[Saved data entries]
--

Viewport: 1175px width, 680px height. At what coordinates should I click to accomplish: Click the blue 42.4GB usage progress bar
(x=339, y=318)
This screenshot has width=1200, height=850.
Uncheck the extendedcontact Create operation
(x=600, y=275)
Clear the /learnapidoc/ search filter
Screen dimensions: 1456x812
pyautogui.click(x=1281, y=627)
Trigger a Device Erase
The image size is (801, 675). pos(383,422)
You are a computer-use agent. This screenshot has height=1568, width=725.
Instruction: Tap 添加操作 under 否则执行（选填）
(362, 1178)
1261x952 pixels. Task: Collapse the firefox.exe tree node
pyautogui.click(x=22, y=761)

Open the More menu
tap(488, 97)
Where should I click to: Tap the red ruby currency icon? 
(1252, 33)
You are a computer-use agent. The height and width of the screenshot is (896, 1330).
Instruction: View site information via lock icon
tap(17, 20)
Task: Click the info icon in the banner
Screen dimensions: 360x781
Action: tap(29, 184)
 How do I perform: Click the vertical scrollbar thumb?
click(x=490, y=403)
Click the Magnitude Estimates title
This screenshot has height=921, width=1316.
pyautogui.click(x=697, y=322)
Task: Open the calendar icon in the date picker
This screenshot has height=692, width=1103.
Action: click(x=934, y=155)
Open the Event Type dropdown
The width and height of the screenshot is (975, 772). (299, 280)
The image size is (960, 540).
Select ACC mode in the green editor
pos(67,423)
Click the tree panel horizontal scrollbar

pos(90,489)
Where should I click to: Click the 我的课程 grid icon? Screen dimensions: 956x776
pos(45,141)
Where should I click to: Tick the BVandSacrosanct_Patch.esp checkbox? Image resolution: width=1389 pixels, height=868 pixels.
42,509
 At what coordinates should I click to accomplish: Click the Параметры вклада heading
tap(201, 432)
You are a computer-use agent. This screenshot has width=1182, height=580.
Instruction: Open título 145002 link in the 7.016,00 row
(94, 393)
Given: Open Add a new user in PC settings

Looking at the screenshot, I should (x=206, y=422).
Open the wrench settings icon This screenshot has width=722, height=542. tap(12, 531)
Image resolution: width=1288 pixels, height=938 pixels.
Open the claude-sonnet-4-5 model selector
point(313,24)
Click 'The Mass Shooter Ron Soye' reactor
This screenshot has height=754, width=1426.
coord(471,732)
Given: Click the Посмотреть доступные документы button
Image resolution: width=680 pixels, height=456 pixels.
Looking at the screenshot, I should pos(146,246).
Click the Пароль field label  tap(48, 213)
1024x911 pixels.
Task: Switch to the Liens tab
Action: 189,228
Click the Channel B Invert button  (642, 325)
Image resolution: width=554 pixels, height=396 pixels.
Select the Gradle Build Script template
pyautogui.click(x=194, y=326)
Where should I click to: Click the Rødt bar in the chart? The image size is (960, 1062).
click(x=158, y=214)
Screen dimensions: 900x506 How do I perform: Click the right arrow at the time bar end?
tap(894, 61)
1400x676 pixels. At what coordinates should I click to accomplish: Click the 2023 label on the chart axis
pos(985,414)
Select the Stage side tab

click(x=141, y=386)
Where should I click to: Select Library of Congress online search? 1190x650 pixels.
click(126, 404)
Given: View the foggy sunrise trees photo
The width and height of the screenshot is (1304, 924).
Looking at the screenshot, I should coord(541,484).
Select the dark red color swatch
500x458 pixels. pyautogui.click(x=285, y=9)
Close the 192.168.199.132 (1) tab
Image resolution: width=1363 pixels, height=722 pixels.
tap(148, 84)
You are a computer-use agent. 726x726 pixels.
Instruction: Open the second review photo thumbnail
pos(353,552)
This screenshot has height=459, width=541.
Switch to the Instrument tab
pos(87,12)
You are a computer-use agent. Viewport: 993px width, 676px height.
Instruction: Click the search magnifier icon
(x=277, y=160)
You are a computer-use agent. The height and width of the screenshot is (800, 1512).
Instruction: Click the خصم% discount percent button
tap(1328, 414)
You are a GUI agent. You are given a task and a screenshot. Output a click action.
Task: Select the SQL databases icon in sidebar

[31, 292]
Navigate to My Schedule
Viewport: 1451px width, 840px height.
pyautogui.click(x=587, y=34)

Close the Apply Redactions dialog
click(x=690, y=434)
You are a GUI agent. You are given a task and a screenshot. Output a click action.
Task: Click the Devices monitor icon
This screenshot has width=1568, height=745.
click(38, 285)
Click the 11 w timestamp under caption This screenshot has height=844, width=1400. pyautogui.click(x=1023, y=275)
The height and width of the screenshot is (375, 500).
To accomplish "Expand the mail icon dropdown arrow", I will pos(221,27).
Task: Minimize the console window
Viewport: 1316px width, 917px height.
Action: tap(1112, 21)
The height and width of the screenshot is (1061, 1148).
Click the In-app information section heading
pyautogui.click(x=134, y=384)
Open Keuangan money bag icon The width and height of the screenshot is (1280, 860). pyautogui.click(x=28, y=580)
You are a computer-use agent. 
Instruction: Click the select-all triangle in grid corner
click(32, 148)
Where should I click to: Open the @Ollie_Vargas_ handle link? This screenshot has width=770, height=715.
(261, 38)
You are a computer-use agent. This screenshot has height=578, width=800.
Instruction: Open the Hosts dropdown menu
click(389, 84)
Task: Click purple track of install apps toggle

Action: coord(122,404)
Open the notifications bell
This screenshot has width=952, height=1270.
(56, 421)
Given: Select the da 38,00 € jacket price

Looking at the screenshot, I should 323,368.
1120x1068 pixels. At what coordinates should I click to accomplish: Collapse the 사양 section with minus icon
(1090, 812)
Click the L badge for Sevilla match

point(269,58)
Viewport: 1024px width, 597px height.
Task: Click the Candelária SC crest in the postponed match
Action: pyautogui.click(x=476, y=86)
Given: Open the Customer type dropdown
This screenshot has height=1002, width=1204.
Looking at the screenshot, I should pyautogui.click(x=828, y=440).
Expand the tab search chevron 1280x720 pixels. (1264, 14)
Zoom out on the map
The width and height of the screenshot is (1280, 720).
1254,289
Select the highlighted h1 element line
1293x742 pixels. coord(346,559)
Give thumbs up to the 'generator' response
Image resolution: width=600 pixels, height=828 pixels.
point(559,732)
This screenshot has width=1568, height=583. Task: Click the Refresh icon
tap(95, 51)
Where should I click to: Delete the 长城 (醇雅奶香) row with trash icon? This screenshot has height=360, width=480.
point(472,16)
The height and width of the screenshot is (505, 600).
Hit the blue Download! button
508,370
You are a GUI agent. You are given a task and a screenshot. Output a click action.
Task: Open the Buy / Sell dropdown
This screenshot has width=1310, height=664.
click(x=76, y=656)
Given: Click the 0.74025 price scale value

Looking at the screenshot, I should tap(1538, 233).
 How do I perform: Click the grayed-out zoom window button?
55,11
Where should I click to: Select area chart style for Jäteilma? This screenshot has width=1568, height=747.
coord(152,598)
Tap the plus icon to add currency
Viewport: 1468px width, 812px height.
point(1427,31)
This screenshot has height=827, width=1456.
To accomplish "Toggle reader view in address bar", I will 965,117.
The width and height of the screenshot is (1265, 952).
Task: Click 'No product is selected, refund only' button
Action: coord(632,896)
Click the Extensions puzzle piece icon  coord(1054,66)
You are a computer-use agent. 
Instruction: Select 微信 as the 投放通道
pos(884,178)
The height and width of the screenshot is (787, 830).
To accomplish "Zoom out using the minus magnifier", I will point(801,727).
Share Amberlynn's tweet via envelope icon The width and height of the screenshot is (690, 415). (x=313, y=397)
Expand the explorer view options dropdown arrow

--

Aim of the exercise: Every line in the entries above that has the word "computer" should be identified and copied.

Answer for this exercise:
You are a computer-use agent. This screenshot has height=1568, width=725.
You are a computer-use agent. The height and width of the screenshot is (896, 1330).
You are a computer-use agent. This screenshot has width=1182, height=580.
You are a computer-use agent. 726x726 pixels.
You are a computer-use agent. Viewport: 993px width, 676px height.
You are a computer-use agent. The height and width of the screenshot is (800, 1512).
You are a computer-use agent. 
You are a computer-use agent. This screenshot has height=578, width=800.
You are a computer-use agent. 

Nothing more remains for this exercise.